### TASK OBJECTIVE
Can you format everything from the line containing "Task: Click the" down to the line containing "This screenshot has" as a numbered list, skipping blank lines and leaving the pictures out?

### GIVEN DATA
** Begin **

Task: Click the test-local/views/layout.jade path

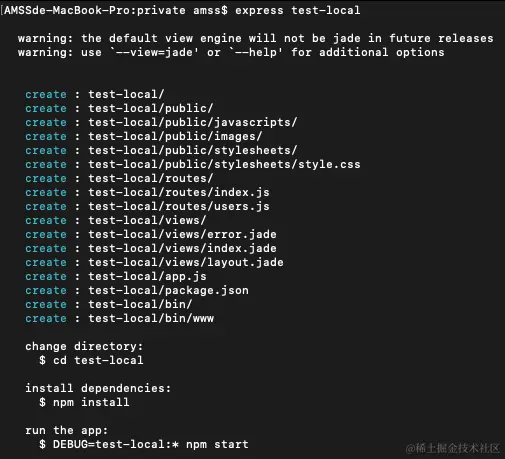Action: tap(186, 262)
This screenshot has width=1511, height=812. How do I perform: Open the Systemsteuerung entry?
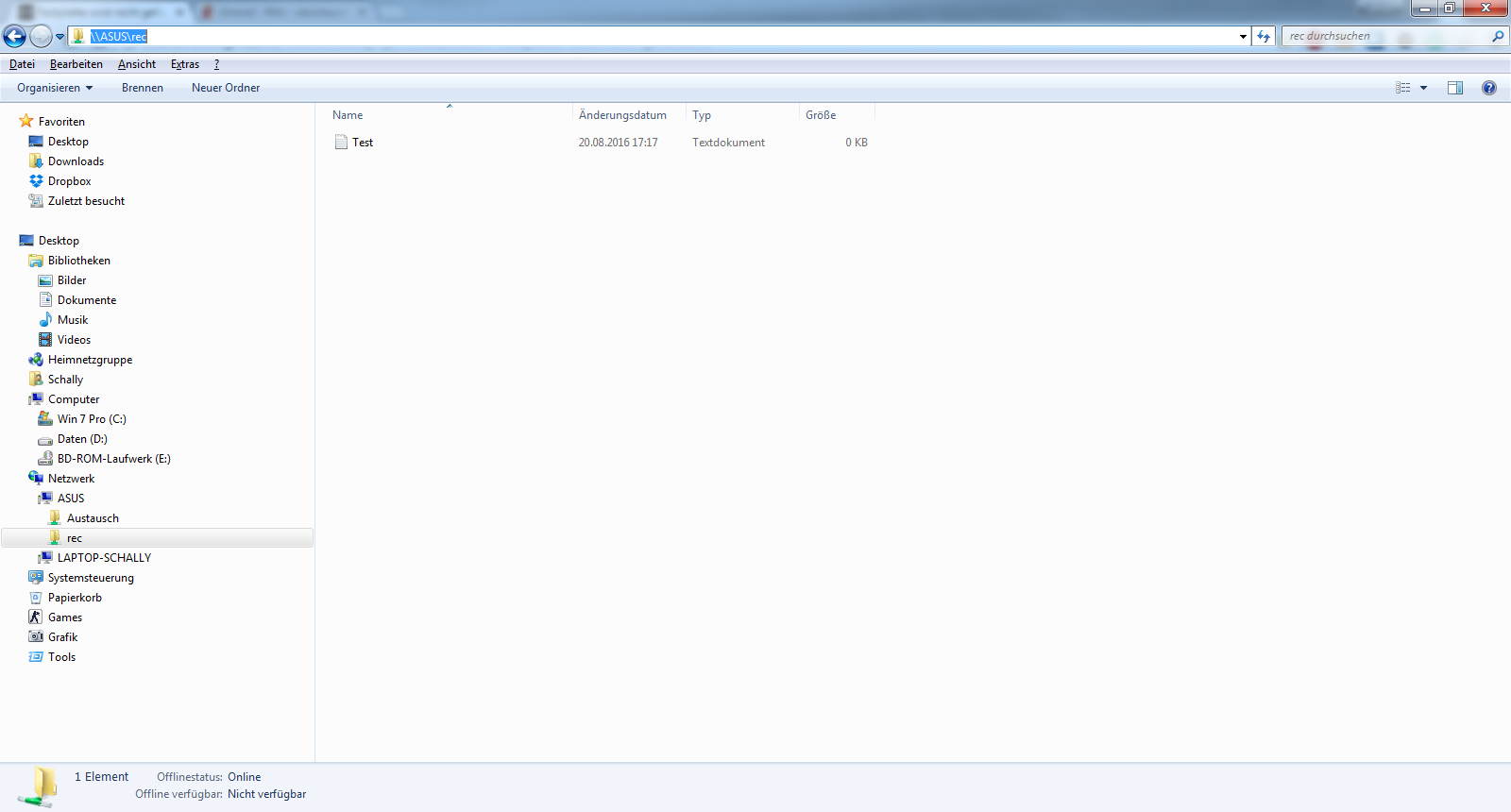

** End **
** Begin **

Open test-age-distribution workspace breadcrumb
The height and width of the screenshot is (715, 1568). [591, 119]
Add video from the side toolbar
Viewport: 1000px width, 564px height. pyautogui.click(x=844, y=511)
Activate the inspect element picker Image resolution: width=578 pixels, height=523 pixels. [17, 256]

** End **

### RESULT
1. Task: Click the test-local/views/layout.jade path
2. Action: tap(186, 262)
3. This screenshot has width=1511, height=812. How do I perform: Open the Systemsteuerung entry?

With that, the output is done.